San Francisco still has a lot to offer tech companies and people who work in tech, Haney said, but that the city shouldn't take that for granted and rest on its laurels.
"We are in competition with other cities," he said. "And, in some ways, we shouldn't just allow folks to leave who have brought tremendous economic growth and jobs to our city. I don't think that's a good thing."
Haney wants the next generation of innovation and technological growth to happen in San Francisco. What might get in the way of that, however, is an overconfidence from city officials who think all of tech's "opportunities are going to come to us and stay here, no matter what, because we're just somehow fundamentally better," Haney said.
But cities such as Atlanta, Austin, Miami and others want what San Francisco has, he said — and they're ready to fight for it.
"San Francisco, when it comes to tech, is the team that has won the last nine championships, and it feels to people we're trying to dial it in on the tenth. And we might get knocked down in the first round if we keep acting like this," he said. "And we have to get that drive back, that hunger back, and we have to perform and show up."
Haney is inviting people to reach out to him ahead of the hearing, at which he plans to lay out some data on the rate and growth of startups and employment across various sectors, as well as potential action items that work in tandem with the city's post-COVID economic recovery plan.

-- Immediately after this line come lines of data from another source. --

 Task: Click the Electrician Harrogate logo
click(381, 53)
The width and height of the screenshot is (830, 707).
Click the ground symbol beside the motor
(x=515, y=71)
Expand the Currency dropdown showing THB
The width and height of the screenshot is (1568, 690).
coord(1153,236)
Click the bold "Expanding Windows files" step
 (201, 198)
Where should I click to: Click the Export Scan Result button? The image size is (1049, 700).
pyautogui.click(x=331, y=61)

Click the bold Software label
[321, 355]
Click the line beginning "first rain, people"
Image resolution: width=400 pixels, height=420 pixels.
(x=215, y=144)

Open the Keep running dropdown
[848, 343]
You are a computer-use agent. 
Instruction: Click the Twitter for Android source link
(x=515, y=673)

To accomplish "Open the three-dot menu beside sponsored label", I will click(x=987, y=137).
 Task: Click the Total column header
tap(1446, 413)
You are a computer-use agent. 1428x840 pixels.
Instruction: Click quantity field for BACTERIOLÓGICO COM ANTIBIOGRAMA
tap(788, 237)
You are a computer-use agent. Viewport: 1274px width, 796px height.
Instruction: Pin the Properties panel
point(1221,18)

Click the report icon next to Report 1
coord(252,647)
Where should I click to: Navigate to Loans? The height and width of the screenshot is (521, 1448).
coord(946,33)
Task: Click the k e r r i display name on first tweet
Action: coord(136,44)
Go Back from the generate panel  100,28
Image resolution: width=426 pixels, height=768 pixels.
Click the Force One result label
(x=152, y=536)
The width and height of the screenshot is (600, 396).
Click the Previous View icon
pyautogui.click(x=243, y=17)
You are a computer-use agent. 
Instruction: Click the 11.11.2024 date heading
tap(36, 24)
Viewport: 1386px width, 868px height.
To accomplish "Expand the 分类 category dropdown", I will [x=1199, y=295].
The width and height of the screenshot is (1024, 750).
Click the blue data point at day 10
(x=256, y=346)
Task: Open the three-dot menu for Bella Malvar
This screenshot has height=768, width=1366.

"I'm going to be clear with our city departments that I want them to support these businesses and I want them to have a plan on how to work with them to make their growth more inclusive," he said. "And I don't think they do right now. I think it's an afterthought. So to the extent that there are people who say that San Francisco is not doing enough to support and make it clear they support startups or the tech sector, I think there's some truth to that."